PCPs in rural areas

More training is critical

“The ability of primary care providers to identify suicidal patients and facilitate appropriate interventions may be one of the most important factors in any public effort to reduce death by suicide.” (Graham, 2011)

thedoctorisinWyoming primary care providers (PCPs) are uniquely positioned to reduce suicide attempts and deaths. Consider: More than 4 out of 5 people who die by suicide have seen their PCP in the year preceding their death, and 2 out of 3 in the preceding month (Mann, 2005).

Educating PCPs on managing depression and suicidal ideation is estimated to reduce suicide rates by an astounding 23-73 percent (Links, 2011).

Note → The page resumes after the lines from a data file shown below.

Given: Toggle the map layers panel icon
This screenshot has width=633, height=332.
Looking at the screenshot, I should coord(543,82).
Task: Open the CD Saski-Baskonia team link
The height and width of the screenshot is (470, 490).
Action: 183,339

“…A system of properly trained and responsive PCPs offers perhaps the greatest potential to reduce suicide death rates at a systems level,” notes R. Keith Hotle, JD, MPA., Chronic Disease and Substance Abuse Unit Chief with the Wyoming Dept. of Health.

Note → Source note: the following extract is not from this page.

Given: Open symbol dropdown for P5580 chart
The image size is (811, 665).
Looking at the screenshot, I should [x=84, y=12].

Research shows PCPs do not routinely screen for suicide, even among patients with signs of depression (a precursor in as much as 60 percent of completed suicides). Nor are most PCPs confident in their ability to detect suicide risk or make appropriate referrals (Graham, 2011). This is a critical gap in Wyoming. Yet evidence-based online training tools exist, and could be provided to Wyoming PCPs at little to no cost.

Next step?

“Working with the Wyoming medical community to collaboratively develop PCP educational competencies and trainings for the diagnosis and management of depression, routine screening of clients for mental health issues and suicide, and suicide intervention,” Hotle adds. “Given the research, the payback in reducing suicide deaths in Wyoming would likely be systemic and significant.”